■ What to do
Transcribe the entries between the line containing "You are a GUI" and the line containing "Looking at the", both of those lines included, reproducing each one precisely as it appears.

[Target position records]

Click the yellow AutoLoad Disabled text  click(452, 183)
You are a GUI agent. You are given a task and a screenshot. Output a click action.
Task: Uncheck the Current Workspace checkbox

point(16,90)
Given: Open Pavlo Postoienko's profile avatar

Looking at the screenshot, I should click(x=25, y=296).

---

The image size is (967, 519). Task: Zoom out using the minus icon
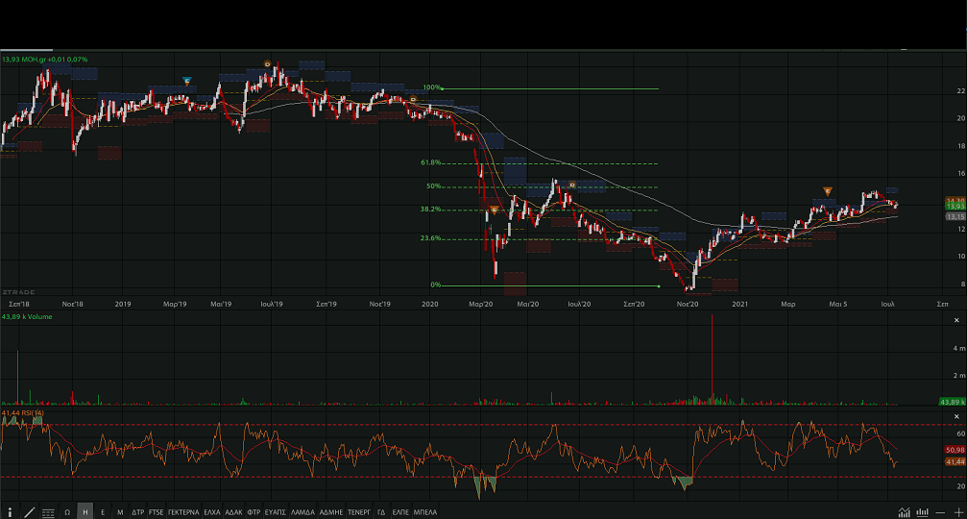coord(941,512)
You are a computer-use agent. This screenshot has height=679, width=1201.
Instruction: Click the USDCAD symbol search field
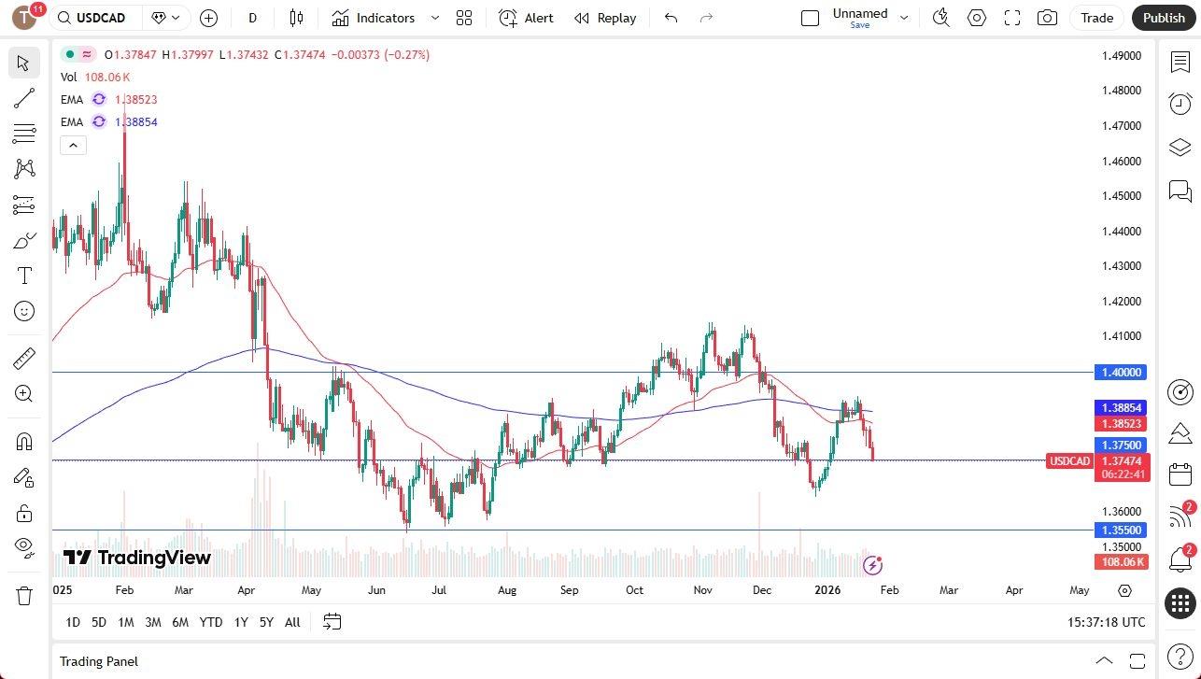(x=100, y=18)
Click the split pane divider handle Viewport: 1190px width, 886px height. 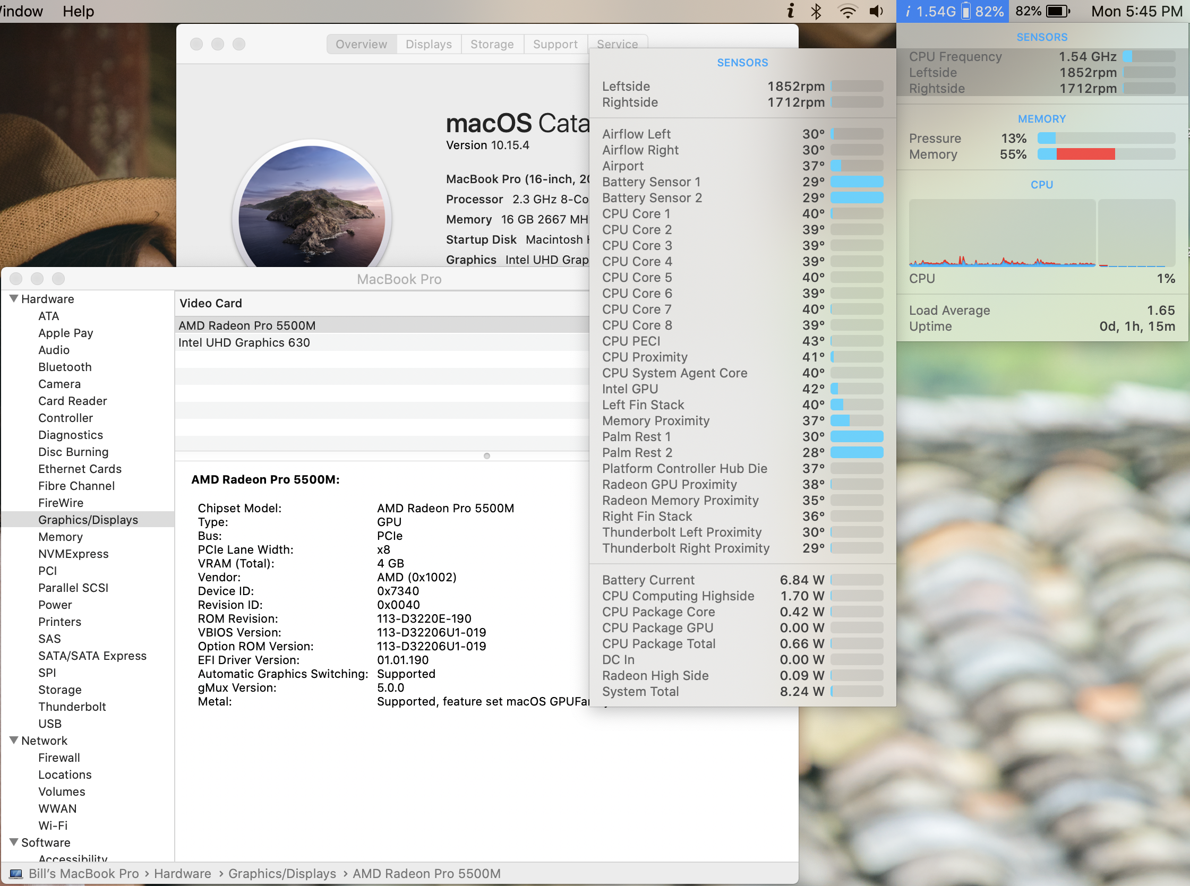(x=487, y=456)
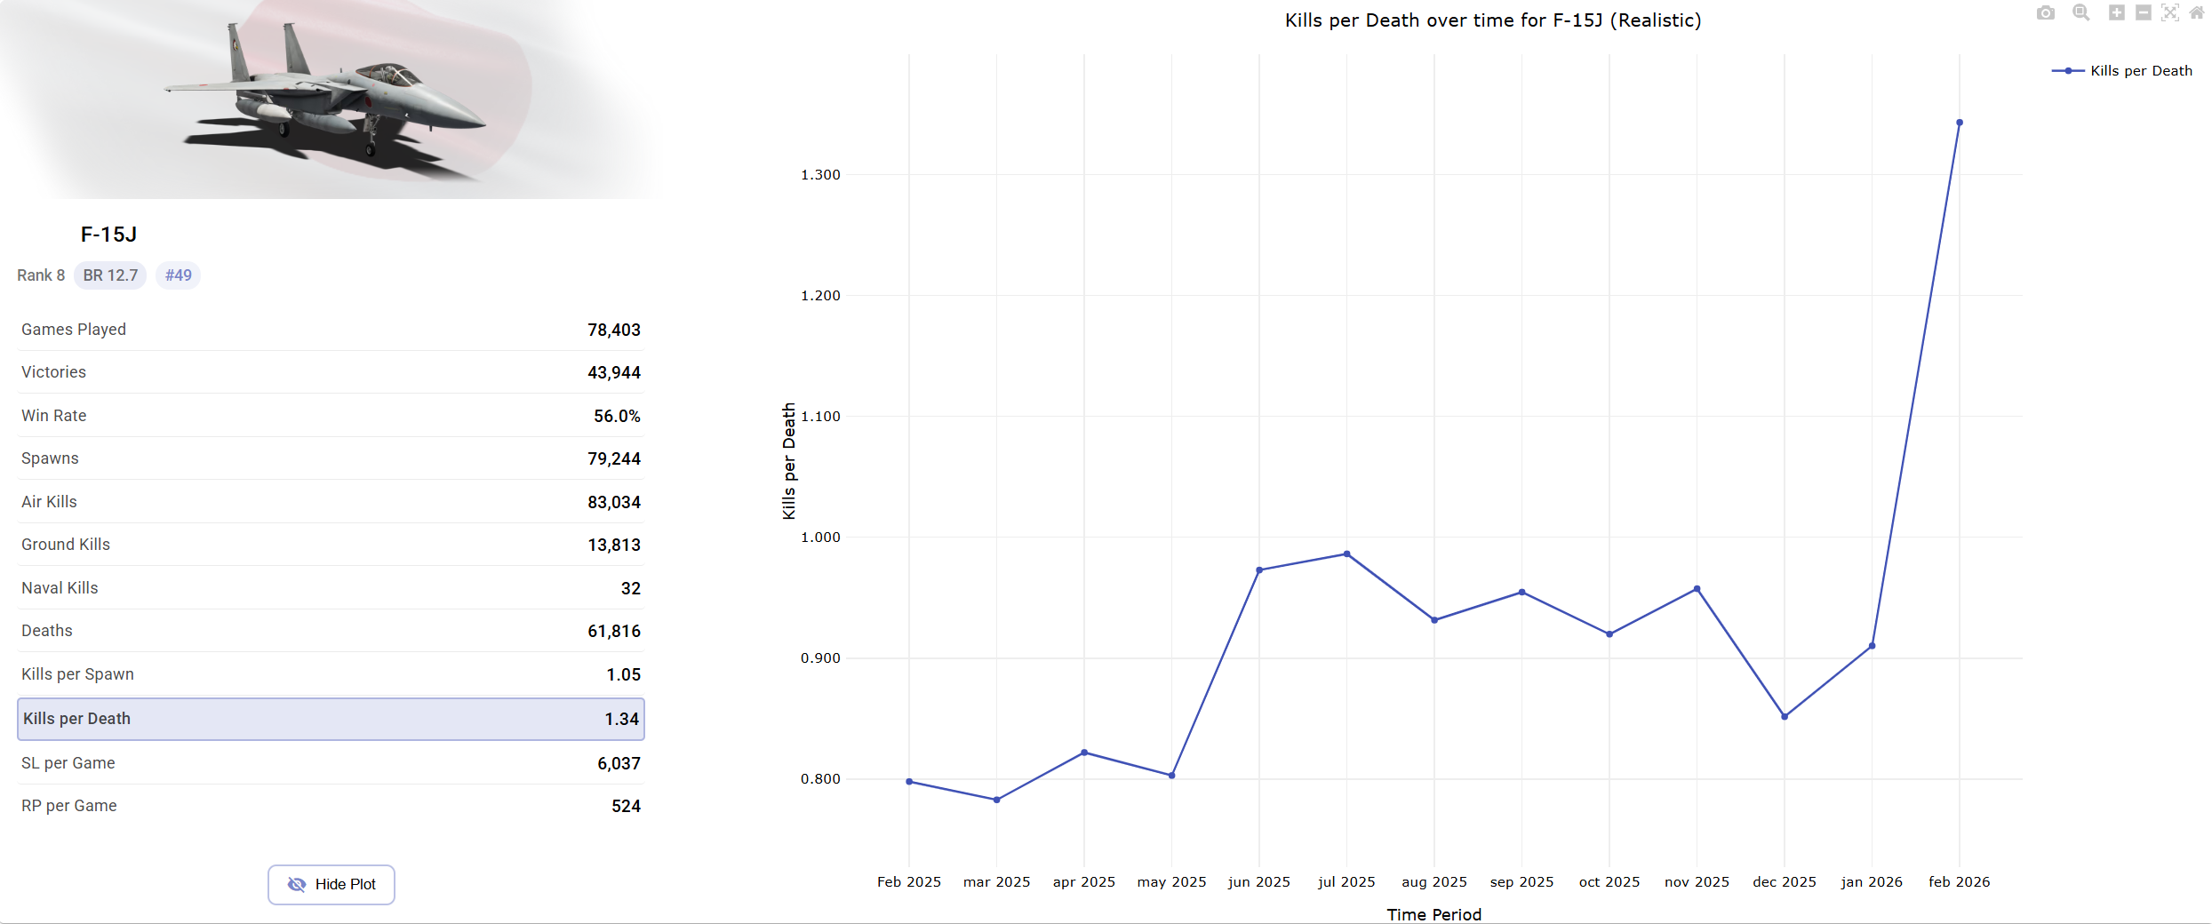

■ Answer in full
You are a GUI agent. You are given a task and a screenshot. Output a click action.
Task: Uncheck the Current Workspace checkbox

point(16,90)
Given: Open Pavlo Postoienko's profile avatar

Looking at the screenshot, I should click(x=25, y=296).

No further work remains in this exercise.